Not Thousands of Connections, But Progress
A work in progress prototype for ”the shape of art”, a unique look at the relationship between different fine artists
Recently, I had a breakthrough in development for a concept I hatched during graduate school. Building off of the thinking of the late abstract painter, Wassily Kandinsky, I wanted to evolve his definition of “the shape of art”. A refresher of the context for this project and Kandinsky’s thinking can be found here. When he described the shape of art in the early twentieth century, he was going off of his experiences and instincts. Today, we have statistical, relational, and analytical information to rely on. He described a pyramid in words. In the twenty-first century, we can graph that out in three-dimensional space. While the means are quite different to describe the shape of art (and you will see below the results are quite different too), Kandinsky had a vibrant candor about it that still speaks to me. Today, I am excited to share a working prototype for you to try.
What is a prototype?
For me, a prototype is to software as a sketch is to an illustration. Here I am able to put ideas to code, which allow me to get a better perspective on the idea or project I am working with. It also allows me to share my perspective in a concrete way with others. In my working process, a prototype is an interactive sandbox. It is not a production ready piece of software. It does not have all the details. But like a sketch, it has core ideas that need to be tested, assessed, and ultimately refined. Sometimes the idea is not good. In which case, I am thankful I was able to realize it sooner rather than later. Other times, there are aspects that are interesting, but communicate different themes. This can be surprising and is one reason I became so interested in computer programming. Regardless of the outcome, I learn new things along the way. I use this to improve my practice. Lastly, this process is how I work on my artistic work, e.g: my rendition of the shape of art, but it is equally valid for my client work.
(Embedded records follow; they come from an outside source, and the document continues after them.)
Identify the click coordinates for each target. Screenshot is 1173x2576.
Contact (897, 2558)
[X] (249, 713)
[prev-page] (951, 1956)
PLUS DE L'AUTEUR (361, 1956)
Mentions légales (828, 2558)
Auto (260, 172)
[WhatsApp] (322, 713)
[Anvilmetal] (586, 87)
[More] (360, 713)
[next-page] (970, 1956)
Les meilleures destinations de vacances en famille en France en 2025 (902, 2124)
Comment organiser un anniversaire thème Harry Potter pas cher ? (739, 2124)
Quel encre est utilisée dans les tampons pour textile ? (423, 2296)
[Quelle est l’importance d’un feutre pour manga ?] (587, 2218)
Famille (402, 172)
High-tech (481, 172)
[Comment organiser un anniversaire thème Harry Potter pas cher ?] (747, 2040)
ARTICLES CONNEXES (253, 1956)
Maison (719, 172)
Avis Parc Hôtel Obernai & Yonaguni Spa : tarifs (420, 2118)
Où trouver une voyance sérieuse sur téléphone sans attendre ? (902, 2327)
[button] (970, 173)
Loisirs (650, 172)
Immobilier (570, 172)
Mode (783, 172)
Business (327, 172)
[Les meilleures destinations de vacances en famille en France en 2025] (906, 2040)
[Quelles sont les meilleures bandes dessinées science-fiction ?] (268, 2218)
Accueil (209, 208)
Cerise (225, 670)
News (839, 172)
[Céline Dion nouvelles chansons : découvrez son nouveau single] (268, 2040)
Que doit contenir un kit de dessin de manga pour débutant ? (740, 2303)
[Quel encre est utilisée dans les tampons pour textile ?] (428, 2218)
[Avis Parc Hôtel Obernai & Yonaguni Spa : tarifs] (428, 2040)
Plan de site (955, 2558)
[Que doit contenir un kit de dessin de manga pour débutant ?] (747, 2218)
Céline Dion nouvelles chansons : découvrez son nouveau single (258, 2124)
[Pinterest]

What can you do in this prototype?
In this prototype, you will be presented with a constellation of about 1,000 dots connected by lines that move. Each dot represents an artist and each line shows that two artists are artistically “related” as defined in the Artsy API documentation. You can navigate the space on your computer or phone by dragging your finger or mouse respectively across the screen. Two finger pinch or mouse scroll allow you to zoom in and out. Two finger swipe or right click and drag allow you to pan around the space. You can hover over any dot to see the corresponding artist’s name. Lastly, you can click on a dot to open up a Google search for that artist. It usually returns a nice set of cards that describe interesting work and details about an artist.
What am I looking at exactly?
The bloom of dots connected by lines does not look like a pyramid. It resembles cauliflower florets, a dandelion, something molecular, or astrological. Kandinsky’s description of the shape of art stood out to me. Not because it was a pyramid. But, because he described a system of behavior by artists. For Kandinsky, each artist borrowed from his or her predecessors and contemporaries. For me, I use the “relatedness” between artists to bring about a different kind of behavior. One that lends itself well to a physics simulation. Further, encoding behaviors into a system has the unique ability to unlock movement and dynamics. In my rendition of the shape of art, the dots continuously react to each other making them animate and come alive.
I am sharing my artistic process through the analysis and synthesis of a few different sources: Kandinsky’s ideas, artist databases, physics simulation. At first sight, these sources do not have much in common with each other. The aforementioned prototype is meant to test how these sources mesh with each other. In my opinion they do. While I take a different approach and make a different result than Kandinsky did describing the shape of art, I see a glimmer of the vibrant candor that Kandinsky brought to his writing in this prototype.
Certainly, it will take more time for me to figure out exactly how this becomes my own work of art. It will also take more time to be able to more a sizable and substantive amount of dots (or artists) into the scene. I am hoping for the order of magnitude of 100,000. But, I am excited to make progress and to share progress. Enough of what I think though, does any of this speak to you?